The site famously requires its users to fill out extensive questionnaires before it pairs them up with potential dates. That technique allows the company to match individuals up in a more “deep and meaningful way,” Mishra said.

Physical attraction does play a role in dating, but so does a couple’s compatibility based on factors such as education level, religion, and their “outlook on happiness,” he said.

“We match from the inside out,” Mishra said.

But in Yagan's opinion, that’s not entirely truthful. Any online dating site that uses photos, for example, is using a screening technique based on appearances.

“Yes, you can say we’re too good for these physical, superficial filters, but at the same time, if you allow a photo or if you ever allow your users to meet in person, then you are basically admitting that, yes, our users will take that into account,” he said.

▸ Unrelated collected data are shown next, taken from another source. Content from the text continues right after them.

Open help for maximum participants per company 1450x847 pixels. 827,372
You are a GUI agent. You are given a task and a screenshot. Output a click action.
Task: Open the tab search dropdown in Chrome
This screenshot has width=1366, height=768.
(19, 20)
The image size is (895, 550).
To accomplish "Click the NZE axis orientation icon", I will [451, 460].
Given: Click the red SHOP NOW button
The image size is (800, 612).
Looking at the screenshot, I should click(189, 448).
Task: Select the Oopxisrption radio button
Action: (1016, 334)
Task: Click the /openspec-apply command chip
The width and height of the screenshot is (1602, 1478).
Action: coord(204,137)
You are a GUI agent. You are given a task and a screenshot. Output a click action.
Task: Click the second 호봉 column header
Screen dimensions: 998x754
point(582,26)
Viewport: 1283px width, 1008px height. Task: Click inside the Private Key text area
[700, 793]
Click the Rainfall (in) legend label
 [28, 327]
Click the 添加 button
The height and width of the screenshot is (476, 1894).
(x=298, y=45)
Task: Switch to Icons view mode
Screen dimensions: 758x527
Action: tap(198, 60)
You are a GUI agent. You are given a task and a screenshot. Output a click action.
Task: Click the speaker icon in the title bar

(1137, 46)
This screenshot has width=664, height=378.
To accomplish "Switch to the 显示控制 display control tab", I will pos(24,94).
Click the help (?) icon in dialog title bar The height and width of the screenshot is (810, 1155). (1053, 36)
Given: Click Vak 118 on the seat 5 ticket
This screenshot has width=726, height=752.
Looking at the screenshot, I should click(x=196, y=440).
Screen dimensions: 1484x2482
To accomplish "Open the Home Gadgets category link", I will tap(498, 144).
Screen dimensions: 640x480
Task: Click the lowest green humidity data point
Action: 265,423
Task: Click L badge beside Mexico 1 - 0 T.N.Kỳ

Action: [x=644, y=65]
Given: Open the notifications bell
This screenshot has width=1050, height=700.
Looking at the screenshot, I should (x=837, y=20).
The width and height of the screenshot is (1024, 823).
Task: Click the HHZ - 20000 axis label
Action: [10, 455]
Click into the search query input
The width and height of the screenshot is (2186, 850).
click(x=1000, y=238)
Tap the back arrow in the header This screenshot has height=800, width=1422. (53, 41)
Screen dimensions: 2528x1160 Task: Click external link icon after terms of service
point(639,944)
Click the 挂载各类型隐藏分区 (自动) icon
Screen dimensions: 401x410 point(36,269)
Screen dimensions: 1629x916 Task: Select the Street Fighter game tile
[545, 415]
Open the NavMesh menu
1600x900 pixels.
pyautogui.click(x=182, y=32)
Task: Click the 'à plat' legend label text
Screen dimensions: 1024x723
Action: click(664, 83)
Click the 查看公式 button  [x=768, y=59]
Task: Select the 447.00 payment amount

OkCupid also allows users to filter dates based on other characteristics, such as whether people smoke, have pets, want children, or by their religion. Most of those filters are available for free. The company placed the body-type filter behind a paywall because it didn’t want people to place an unrealistic emphasis on physical characteristics, Yagan said.

“These admissions are so subjective. What’s the difference between curvy and average? And athletic and toned and jacked? These are all euphemisms for a broad range of body types,” he said. “We think that by constraining it to a smaller set of people who are the power users and who are more invested in OkCupid, we end up making the whole community ecosystem stronger that way.”

Yagan said he doesn't know whether Match.com will follow suit and offer a similar filter. 

"All the businesses run very autonomously," he said.

While the majority of OkCupid users don't use the filter, it has proven popular and "people love it," Yagan claims.

"People have strong preferences on body type," he said. "We might as well just let them admit that and save everyone some time."